◆ Aim
Copy the records below word for word, every line as it stands.

- - - - - - -

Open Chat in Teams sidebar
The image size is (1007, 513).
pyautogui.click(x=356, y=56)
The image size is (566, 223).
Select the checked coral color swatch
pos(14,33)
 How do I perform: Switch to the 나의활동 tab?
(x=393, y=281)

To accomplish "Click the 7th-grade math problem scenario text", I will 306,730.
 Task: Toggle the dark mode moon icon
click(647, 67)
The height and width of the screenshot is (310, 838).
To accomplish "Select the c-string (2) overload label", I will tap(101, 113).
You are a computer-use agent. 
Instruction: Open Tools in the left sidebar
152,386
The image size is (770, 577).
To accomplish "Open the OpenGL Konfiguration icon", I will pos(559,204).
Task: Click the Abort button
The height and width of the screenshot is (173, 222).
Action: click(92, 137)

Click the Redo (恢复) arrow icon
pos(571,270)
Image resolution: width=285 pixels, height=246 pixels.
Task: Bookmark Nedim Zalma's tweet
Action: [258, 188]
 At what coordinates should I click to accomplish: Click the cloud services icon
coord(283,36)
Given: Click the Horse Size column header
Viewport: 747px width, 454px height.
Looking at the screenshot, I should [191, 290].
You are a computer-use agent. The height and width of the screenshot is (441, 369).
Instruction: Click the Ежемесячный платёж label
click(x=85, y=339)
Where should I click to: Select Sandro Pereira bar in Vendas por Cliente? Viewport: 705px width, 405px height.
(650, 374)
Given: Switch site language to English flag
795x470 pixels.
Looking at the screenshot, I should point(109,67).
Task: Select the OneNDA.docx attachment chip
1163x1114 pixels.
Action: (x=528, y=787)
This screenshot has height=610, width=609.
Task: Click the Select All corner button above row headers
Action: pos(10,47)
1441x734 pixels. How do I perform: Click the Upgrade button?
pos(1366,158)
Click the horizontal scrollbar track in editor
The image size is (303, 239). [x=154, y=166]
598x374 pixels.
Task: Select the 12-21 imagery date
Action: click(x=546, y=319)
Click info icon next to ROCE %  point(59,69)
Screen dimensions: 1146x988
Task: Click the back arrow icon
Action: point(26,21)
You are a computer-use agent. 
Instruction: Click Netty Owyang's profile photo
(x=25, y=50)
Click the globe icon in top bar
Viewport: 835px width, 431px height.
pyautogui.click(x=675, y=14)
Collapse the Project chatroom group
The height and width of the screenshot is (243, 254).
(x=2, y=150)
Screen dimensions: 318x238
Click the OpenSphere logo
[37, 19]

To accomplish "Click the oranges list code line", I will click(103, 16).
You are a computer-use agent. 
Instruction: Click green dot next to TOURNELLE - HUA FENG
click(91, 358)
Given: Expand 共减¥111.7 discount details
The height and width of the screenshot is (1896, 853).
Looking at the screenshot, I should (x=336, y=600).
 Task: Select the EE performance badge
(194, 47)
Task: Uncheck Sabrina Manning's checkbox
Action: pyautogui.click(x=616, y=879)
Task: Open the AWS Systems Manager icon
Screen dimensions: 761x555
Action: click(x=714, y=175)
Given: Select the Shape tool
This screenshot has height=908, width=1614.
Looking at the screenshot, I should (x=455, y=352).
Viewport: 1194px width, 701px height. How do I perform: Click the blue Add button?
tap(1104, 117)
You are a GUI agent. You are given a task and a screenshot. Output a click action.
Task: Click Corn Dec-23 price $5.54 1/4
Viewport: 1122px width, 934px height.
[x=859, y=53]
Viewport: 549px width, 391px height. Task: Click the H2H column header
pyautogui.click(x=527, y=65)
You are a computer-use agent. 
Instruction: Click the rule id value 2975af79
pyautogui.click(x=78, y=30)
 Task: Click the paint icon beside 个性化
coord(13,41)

- - - - - - -

◆ Task solution
Open Chat in Teams sidebar
The image size is (1007, 513).
pyautogui.click(x=356, y=56)
The image size is (566, 223).
Select the checked coral color swatch
pos(14,33)
 How do I perform: Switch to the 나의활동 tab?
(x=393, y=281)

To accomplish "Click the 7th-grade math problem scenario text", I will 306,730.
 Task: Toggle the dark mode moon icon
click(647, 67)
The height and width of the screenshot is (310, 838).
To accomplish "Select the c-string (2) overload label", I will tap(101, 113).
You are a computer-use agent. 
Instruction: Open Tools in the left sidebar
152,386
The image size is (770, 577).
To accomplish "Open the OpenGL Konfiguration icon", I will pos(559,204).
Task: Click the Abort button
The height and width of the screenshot is (173, 222).
Action: click(92, 137)

Click the Redo (恢复) arrow icon
pos(571,270)
Image resolution: width=285 pixels, height=246 pixels.
Task: Bookmark Nedim Zalma's tweet
Action: [258, 188]
 At what coordinates should I click to accomplish: Click the cloud services icon
coord(283,36)
Given: Click the Horse Size column header
Viewport: 747px width, 454px height.
Looking at the screenshot, I should [191, 290].
You are a computer-use agent. The height and width of the screenshot is (441, 369).
Instruction: Click the Ежемесячный платёж label
click(x=85, y=339)
Where should I click to: Select Sandro Pereira bar in Vendas por Cliente? Viewport: 705px width, 405px height.
(650, 374)
Given: Switch site language to English flag
795x470 pixels.
Looking at the screenshot, I should point(109,67).
Task: Select the OneNDA.docx attachment chip
1163x1114 pixels.
Action: (x=528, y=787)
This screenshot has height=610, width=609.
Task: Click the Select All corner button above row headers
Action: pos(10,47)
1441x734 pixels. How do I perform: Click the Upgrade button?
pos(1366,158)
Click the horizontal scrollbar track in editor
The image size is (303, 239). [x=154, y=166]
598x374 pixels.
Task: Select the 12-21 imagery date
Action: click(x=546, y=319)
Click info icon next to ROCE %  point(59,69)
Screen dimensions: 1146x988
Task: Click the back arrow icon
Action: point(26,21)
You are a computer-use agent. 
Instruction: Click Netty Owyang's profile photo
(x=25, y=50)
Click the globe icon in top bar
Viewport: 835px width, 431px height.
pyautogui.click(x=675, y=14)
Collapse the Project chatroom group
The height and width of the screenshot is (243, 254).
(x=2, y=150)
Screen dimensions: 318x238
Click the OpenSphere logo
[37, 19]

To accomplish "Click the oranges list code line", I will click(103, 16).
You are a computer-use agent. 
Instruction: Click green dot next to TOURNELLE - HUA FENG
click(91, 358)
Given: Expand 共减¥111.7 discount details
The height and width of the screenshot is (1896, 853).
Looking at the screenshot, I should (x=336, y=600).
 Task: Select the EE performance badge
(194, 47)
Task: Uncheck Sabrina Manning's checkbox
Action: pyautogui.click(x=616, y=879)
Task: Open the AWS Systems Manager icon
Screen dimensions: 761x555
Action: click(x=714, y=175)
Given: Select the Shape tool
This screenshot has height=908, width=1614.
Looking at the screenshot, I should (x=455, y=352).
Viewport: 1194px width, 701px height. How do I perform: Click the blue Add button?
tap(1104, 117)
You are a GUI agent. You are given a task and a screenshot. Output a click action.
Task: Click Corn Dec-23 price $5.54 1/4
Viewport: 1122px width, 934px height.
[x=859, y=53]
Viewport: 549px width, 391px height. Task: Click the H2H column header
pyautogui.click(x=527, y=65)
You are a computer-use agent. 
Instruction: Click the rule id value 2975af79
pyautogui.click(x=78, y=30)
 Task: Click the paint icon beside 个性化
coord(13,41)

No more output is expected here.